The study of Kampouri et al concludes that HHV-6B reactivation and disease are infrequent after CAR T-cell therapy and that routine monitoring is not warranted. In their prospective surveillance cohort, the cumulative incidence of reactivation was 6% (95% confidence interval [CI], 2.2%-12.5%) but importantly detection events were at low viral titer levels and self-limiting. In a larger cohort with more targeted symptom-driven sampling, a retrospective analysis suggested a cumulative incidence of HHV-6B encephalitis of 0.17% (95% CI, 0.02%-0.94%), noting also that the single case identified improved without treatment. This study does not definitively answer all the questions relevant to the field.

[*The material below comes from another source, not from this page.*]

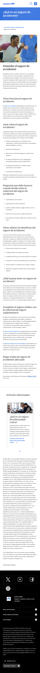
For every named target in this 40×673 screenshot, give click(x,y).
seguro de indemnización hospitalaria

The general recommendation regarding routine surveillance does seem justified, although confirmation by other groups in similarly sized cohorts would be welcomed. Patient numbers are relatively small when considering specific subgroups that might be considered at heightened risk of reactivation, and any introduction of new biologics into the management algorithms for ICANS may warrant reevaluation of these issues and the question of whether more targeted surveillance has any role. Furthermore, some elements of risk are likely CAR T-cell target specific rather than platform specific, and further evaluation of patients receiving CAR T cells with alternative target specificity are warranted. Nevertheless, the study does provide clinically relevant and tractable information that will be useful for the increasing number of clinicians and treatment centers facing the challenges of managing CAR T-cell–associated ICANS.

Conflict-of-interest disclosure: The author declares no competing financial interests.